I’ve been using my AI swim goggles for almost a year. The experience is amazing! I set my goals and objectives for my workouts. Instantly, the goggles adjust the workouts to accommodate. Distances are lengthened or shortened, skills emphasized, sets constructed… all customized for what I need to get better.

Recently I used a new feature to create a customized workout plan. Within seconds the goggles created an 8-week plan designed to help me improve my fitness. Each workout provided me with challenges and sets targeted to the skills that need correction. For example, the many different head movements the goggles track is surprising. They measure how far I roll my head when taking in air, how long it takes me to return my head to neutral after breathing, and my head placement in the water when doing freestyle.

The goggles expose me to new aspects of technique, maybe even some that would be difficult for a human to observe.
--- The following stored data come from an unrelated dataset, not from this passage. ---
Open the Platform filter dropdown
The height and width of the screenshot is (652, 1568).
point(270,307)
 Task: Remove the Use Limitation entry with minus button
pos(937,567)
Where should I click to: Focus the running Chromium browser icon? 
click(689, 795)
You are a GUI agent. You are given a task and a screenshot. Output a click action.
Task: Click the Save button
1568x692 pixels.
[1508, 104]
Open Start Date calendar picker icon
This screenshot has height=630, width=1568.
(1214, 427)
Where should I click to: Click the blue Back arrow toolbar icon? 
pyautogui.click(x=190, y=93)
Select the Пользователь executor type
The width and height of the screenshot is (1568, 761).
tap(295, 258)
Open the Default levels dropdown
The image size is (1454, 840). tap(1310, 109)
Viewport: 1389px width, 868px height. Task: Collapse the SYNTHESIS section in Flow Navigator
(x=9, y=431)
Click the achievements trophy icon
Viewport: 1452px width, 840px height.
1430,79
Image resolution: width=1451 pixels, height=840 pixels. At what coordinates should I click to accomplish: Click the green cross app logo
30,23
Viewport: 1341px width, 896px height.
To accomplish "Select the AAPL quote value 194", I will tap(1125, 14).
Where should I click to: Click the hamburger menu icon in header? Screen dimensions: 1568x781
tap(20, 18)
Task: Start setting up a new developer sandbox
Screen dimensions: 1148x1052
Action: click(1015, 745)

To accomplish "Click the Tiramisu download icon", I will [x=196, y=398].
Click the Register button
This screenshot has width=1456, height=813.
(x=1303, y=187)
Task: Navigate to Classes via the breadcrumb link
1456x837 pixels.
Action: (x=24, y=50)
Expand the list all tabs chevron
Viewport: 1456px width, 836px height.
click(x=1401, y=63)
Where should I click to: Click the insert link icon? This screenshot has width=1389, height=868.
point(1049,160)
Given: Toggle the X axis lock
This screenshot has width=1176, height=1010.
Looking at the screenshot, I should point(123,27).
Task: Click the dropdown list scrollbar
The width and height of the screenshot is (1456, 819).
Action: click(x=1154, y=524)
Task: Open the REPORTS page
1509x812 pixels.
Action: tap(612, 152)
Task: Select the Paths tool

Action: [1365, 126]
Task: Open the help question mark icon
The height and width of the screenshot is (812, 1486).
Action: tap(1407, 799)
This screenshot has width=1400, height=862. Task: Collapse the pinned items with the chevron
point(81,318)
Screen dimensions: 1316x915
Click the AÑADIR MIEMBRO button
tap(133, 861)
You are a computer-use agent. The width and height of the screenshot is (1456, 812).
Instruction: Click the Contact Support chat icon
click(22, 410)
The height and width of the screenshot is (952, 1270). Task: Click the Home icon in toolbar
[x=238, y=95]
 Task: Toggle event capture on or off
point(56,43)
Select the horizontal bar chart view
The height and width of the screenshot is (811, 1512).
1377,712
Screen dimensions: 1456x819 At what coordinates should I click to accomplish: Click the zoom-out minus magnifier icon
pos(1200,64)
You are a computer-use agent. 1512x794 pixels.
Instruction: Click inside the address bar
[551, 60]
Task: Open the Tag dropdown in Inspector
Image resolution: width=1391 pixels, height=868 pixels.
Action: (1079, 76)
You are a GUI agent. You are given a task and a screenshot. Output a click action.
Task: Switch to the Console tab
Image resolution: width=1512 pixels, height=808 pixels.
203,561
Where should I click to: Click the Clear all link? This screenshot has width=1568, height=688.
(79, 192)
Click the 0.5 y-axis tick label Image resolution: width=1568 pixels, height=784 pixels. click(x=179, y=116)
Other than telling me, and physically positioning my head, I don’t know if a human would be able to track the position of my head so accurately every lap. However, a human might be able to pinpoint why I can’t ever improve my head roll when I breathe to the right side. I suspect it has something to do with some old shoulder injuries on that side, but I can’t figure it out!

To teach me how far to roll my head, the goggles provide me with some guidelines while I’m swimming. It looks something like this:

When I’m swimming, my head is the tiny dot in the middle. As I breathe to the left or right, the dot moves towards the dotted lines. If I roll my head too much, it goes past the dotted line and flashes solid. The idea is to teach me where the sweet spot is for rolling my head to maximize my stroke. However, the right side almost always goes out of bounds. I’ve tried all kinds of adjustments, even only breathing on my right side to get more practice. And yet, I consistently go out of bounds.

The results look like this. Mine are always in the yellow.

I could always breathe to my left doing this exercise and cheat, but I would prefer to figure out how to improve. There are some things even the goggles can’t track enough.